I would like to use Labview 2020 64-bit Python node to proces a stack of images (tens of 2048 x 2048 16-bit images) previously acquired by a camera in Labview with some custom ML Python code. I could write a test program that runs successfully and pass the images as a UINT16 3D array to the Python node but the memory transfer from Labview to Python is painfully slow. For instance, passing a modest stack of 10 images (80 MB) takes over 13s!
I do not know what kind of memory copy / data conversion is performed by Labview under the hood but it is in practice infinitely faster to write the images to disk and read them from the Python function... I would like to avoid disk transfer and I think that this kind of Python ML application might be useful to other people. Is there a way to achieve a faster memory transfer?
Note: Fiddling around, I could achieve over 4x speedup by reshaping the 3D array to 1D before passing it to the Python node but it is still order of magnitudes slower than the speed I would expect on this computer (Intel i9-10900X 3.7 GHz, 128 GB RAM, Windows x64 10 Entreprise).
Solved! Go to Solution.
The speedup from serializing 3D arrays to 1D is actually more modest that I thought (about 15%). The 4x speedup was actually observed when passing a 3D array which largest dimensions are not coming first but last.
So in summary UINT16 3D arrays are transfered to the Python node at approximately 25 MB/s. This is still very slow for memory transfer, writing the 3D array to a binary file from Labview and reading it from the Python node is about 25x faster on the same machine.
If you already have a good implementation in Python, why not implement the whole stuff in Python without dragging LV to be intermediate.
Any cross-language data transfer is going to be slow because there are multiple handshaking and conversion required. Personally, I am against any large data transfer between programming languages instead you can use TCP/IP or ActiveX or other proven methods of inter-process communication.
Without seeing the code it is not possible to say if there are other things happening that is causing the delay. Given you say it is an adhoc collection of drivers and VIs it doesn't sound like there is any type of design or architecture for this system and who knows where inefficiencies may lie.

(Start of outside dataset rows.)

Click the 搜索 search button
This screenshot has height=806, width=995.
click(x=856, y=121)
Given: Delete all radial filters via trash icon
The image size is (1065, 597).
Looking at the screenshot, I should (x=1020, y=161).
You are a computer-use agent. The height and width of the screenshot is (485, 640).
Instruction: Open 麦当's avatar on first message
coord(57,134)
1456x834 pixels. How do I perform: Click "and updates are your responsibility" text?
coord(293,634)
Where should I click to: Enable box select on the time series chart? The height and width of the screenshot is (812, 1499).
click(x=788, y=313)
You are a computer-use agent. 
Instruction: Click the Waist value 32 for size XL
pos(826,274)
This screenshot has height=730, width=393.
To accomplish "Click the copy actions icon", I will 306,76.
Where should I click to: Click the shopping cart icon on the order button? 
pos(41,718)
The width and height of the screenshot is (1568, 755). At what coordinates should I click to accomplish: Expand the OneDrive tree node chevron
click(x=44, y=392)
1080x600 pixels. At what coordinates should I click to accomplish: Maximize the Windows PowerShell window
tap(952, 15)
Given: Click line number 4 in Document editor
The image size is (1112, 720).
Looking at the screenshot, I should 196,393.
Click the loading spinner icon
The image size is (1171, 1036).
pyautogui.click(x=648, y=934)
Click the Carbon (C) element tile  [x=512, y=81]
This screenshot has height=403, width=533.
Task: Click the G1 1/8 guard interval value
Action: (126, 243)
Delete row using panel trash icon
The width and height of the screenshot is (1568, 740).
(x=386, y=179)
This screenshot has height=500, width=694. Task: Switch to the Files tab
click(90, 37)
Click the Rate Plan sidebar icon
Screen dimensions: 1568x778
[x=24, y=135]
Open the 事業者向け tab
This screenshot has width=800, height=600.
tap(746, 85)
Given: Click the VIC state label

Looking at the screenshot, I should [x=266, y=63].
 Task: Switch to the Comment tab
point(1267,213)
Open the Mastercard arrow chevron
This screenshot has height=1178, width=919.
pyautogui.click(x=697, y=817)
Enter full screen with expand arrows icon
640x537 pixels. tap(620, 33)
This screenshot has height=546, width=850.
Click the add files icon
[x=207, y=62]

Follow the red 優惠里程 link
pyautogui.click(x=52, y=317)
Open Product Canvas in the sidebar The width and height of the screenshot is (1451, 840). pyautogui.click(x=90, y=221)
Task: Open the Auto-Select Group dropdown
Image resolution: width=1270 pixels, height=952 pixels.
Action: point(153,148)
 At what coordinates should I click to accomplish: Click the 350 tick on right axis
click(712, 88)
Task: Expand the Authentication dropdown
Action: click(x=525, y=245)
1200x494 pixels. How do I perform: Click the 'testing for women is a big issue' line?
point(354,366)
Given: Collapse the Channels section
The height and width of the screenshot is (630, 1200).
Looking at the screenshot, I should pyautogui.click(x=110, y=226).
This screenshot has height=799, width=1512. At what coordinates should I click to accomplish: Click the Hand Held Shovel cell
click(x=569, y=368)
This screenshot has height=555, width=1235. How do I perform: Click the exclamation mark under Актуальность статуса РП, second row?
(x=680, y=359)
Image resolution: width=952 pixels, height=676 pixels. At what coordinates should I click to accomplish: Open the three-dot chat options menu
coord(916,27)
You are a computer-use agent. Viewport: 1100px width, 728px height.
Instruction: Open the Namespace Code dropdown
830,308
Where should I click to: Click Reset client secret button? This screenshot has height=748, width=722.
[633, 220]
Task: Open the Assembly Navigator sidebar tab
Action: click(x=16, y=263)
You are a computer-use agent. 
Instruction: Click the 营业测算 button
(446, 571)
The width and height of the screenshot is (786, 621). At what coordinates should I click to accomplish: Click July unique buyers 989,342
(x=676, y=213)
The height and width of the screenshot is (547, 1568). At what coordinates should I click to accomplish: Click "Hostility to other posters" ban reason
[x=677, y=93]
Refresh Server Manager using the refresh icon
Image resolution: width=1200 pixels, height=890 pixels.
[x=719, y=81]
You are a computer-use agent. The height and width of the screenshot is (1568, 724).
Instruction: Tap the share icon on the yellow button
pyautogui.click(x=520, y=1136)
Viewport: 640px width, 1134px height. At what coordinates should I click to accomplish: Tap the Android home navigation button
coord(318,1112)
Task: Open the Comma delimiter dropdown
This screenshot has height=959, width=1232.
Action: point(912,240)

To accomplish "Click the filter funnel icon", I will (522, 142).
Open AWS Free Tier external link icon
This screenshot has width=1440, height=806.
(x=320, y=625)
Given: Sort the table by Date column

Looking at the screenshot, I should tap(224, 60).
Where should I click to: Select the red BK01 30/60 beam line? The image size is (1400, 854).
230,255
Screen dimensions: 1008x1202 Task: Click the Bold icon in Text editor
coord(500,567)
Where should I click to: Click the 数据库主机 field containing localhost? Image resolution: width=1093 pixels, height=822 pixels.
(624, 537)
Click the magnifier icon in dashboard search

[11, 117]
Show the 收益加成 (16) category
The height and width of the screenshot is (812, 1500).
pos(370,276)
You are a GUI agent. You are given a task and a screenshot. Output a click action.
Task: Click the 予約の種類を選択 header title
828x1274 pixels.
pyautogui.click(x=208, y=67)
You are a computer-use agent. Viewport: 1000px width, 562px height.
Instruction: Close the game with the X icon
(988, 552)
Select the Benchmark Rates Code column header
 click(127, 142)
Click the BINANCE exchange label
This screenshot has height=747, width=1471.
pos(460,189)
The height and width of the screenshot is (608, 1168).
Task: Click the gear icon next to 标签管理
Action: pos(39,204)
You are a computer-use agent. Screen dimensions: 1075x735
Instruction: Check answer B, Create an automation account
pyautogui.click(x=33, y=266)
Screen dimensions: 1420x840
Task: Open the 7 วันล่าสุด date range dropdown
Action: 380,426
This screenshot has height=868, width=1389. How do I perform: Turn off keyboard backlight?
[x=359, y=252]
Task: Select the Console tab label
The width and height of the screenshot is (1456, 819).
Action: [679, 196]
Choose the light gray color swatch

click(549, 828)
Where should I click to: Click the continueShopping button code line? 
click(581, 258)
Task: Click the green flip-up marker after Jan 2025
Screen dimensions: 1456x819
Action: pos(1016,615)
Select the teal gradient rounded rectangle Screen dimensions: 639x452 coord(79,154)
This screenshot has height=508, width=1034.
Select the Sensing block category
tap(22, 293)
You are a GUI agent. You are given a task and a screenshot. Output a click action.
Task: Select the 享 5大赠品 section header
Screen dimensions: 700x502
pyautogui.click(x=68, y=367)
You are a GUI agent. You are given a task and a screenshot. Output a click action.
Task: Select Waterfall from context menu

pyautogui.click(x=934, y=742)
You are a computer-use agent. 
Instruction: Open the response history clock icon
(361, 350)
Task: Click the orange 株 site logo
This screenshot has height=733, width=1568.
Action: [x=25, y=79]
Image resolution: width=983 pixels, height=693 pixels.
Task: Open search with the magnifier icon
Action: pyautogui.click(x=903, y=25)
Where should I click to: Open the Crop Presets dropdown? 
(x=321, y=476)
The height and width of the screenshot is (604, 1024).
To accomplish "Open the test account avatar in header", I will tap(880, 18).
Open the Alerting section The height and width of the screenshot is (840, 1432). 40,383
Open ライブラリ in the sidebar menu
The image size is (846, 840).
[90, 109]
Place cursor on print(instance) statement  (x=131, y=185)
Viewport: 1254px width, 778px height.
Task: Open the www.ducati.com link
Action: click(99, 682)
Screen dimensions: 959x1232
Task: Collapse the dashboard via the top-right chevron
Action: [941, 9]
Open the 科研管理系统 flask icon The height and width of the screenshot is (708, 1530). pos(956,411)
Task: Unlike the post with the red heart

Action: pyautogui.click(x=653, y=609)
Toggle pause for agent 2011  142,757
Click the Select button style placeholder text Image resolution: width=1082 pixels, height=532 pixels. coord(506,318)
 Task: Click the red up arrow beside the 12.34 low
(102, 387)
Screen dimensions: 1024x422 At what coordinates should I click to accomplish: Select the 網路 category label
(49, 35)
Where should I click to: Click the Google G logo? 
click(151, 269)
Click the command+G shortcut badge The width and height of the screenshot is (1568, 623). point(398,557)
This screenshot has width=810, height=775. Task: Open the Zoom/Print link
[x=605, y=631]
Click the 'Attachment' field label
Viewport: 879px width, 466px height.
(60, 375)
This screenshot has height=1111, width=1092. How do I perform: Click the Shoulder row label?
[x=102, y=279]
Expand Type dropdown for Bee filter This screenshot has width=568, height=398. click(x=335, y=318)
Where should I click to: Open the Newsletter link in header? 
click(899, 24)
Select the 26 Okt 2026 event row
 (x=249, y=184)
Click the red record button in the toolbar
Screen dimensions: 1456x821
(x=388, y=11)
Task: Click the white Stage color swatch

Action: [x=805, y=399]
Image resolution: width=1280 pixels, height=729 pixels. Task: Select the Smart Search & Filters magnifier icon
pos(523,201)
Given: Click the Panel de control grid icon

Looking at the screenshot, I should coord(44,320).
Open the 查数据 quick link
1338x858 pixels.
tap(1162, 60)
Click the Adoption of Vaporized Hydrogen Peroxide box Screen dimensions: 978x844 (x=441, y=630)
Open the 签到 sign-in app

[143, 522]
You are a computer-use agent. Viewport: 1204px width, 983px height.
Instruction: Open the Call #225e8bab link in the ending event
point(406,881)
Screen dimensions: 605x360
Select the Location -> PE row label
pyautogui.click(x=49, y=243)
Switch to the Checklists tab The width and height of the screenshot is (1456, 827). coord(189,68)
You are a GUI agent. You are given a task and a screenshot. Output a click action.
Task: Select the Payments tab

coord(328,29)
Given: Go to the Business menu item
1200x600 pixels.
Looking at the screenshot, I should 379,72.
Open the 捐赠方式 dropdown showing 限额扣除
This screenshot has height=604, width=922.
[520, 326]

A few random thoughts from someone who hasn't used the Python nodes much:
-Are you receiving back a 3D array? Could you try the "flatten to 1D" trick for received data as well? In other words- are you sure it's the "getting data into Python" part that's slow, not the Python part itself or the return from Python? Oftentimes you can speed up large data transfers by preallocating arrays, but that's more on the LabVIEW side of things than the Python one.
-The Help for the Python node mentions that, by default, arrays are converted to Python lists. You can right-click that and tell it to convert it to a NumPy array. I have no idea how Python handles lists, but I bet you it's not the same way that LabVIEW handles arrays. NumPy arrays might be better... who knows.
Unfortunately you are probably having to step through each element of the array one by one and copy it from LabVIEW's memory into Python's memory. The Python node may not know the size of the array when it creates its own memory space and will have to allocate space, fill it, reallocate it, fill it, and so on. That's likely what's taking so long. Memory reallocation of massive datasets will nuke performance in LabVIEW, and it's probably the case in your example.
See this post:
The top voted answer has some issues (for example, it only does 10k elements where you have 4 million per image), so review the second answer. That notes that Python lists have no built-in preallocation. NumPy does have preallocation:
so that might help, but that depends on if the LabVIEW Python node preallocates NumPy arrays. Honestly I don't know. I would first try switching from Python lists to NumPy arrays to see if that helps. If that doesn't work, and the issue is indeed array reallocation, you'll need to switch to something like tcp. That way, you can load a session, preallocate your memory, then transfer your images via tcp into a preallocated space.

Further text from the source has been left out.